Prepare an annotations table (Excel spreadsheet, CSV, or TSV file) with sample names and their metadata (e.g., group, replicate, treatment). Load your raw GCIMS data files into R along with the GCIMS package. Call the GCIMSDataset constructor (or equivalent function in GCIMS) passing the data file paths and the annotations table to create the object. The resulting GCIMSDataset object will store the raw 2D matrices (drift time × retention time) and metadata in memory-efficient structures using delayed evaluations where possible.

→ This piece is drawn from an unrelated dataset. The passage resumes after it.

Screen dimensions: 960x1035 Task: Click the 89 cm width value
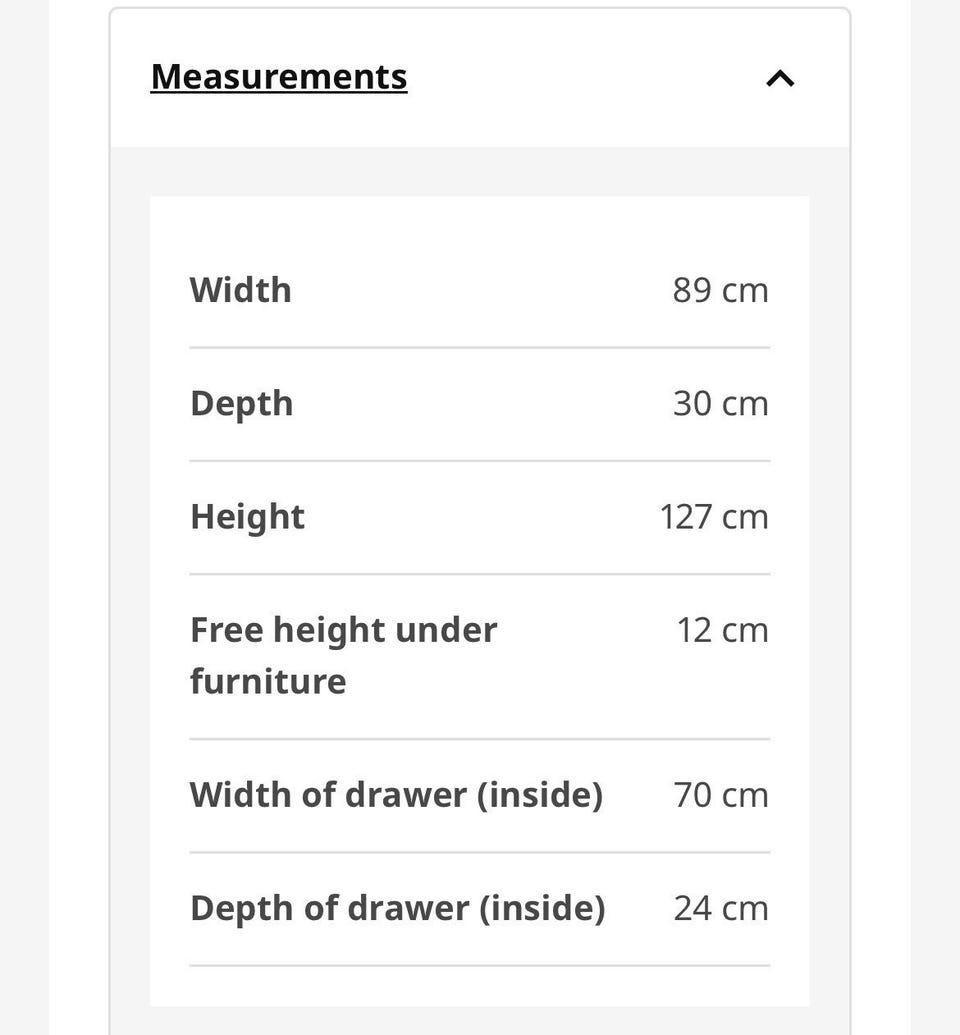(x=720, y=290)
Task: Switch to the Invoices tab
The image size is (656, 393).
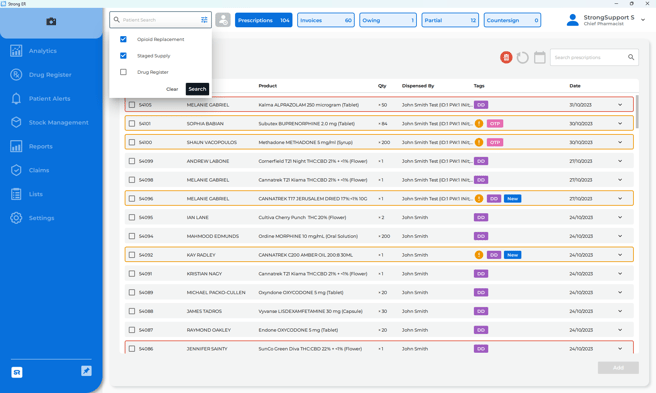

Verify that the object contains the expected number of samples and that drift time and retention time dimensions are correctly populated before proceeding to filtering steps.

## Related tools

- **GCIMS** (R package that provides the GCIMSDataset constructor and delayed-evaluation framework for memory-efficient data handling) — https://github.com/sipss/GCIMS
- **R** (Programming language and environment in which GCIMS runs and GCIMSDataset objects are created and manipulated)

## Examples

```
# After installing GCIMS and preparing annotations.xlsx
library(GCIMS)
dataset <- GCIMSDataset(data_path = "./raw_gcims_files/", annotations = "annotations.xlsx")
```

## Evaluation signals

- The GCIMSDataset object is successfully created without errors and is a valid R object of class GCIMSDataset.
- The object contains the correct number of samples matching the annotations table row count.
- Drift time dimension is present and spans the expected range (typically 5–16 ms after filtering).
- Retention time dimension is present and spans the expected range (typically 0–1100 s after filtering).
- The delayed evaluation framework is active (verify via object structure inspection) so that subsequent filtering and smoothing operations do not immediately consume large amounts of RAM.

## Limitations

- The GCIMSDataset object stores raw data and does not perform quality control; data quality issues (e.g., corrupted files, missing samples) may not be caught until downstream steps.
- Memory efficiency via delayed evaluations is relative; very large datasets or machines with limited RAM may still face memory constraints.
- The annotations table must be carefully formatted and match the raw data file naming or organization; mismatches will cause sample metadata to be incorrectly assigned or missing.

## Evidence

- [intro] Annotations table preparation required: "Please start by preparing an Excel spreadsheet (or a CSV/TSV file if you prefer) with your samples and their annotations."
- [intro] GCIMSDataset object creation step: "Create a GCIMSDataset object"
- [intro] Delayed evaluations for efficiency: "GCIMS uses delayed evaluations were possible, so dataset modifications can be executed in a more efficient way and without using too much RAM."
- [readme] Package introduction: "GCIMS is an R package implementing a preprocessing pipeline for Gas Chromatography – Ion Mobility Spectrometry samples."
- [readme] Installation and startup guidance: "Checkout our Introduction to GCIMS to start."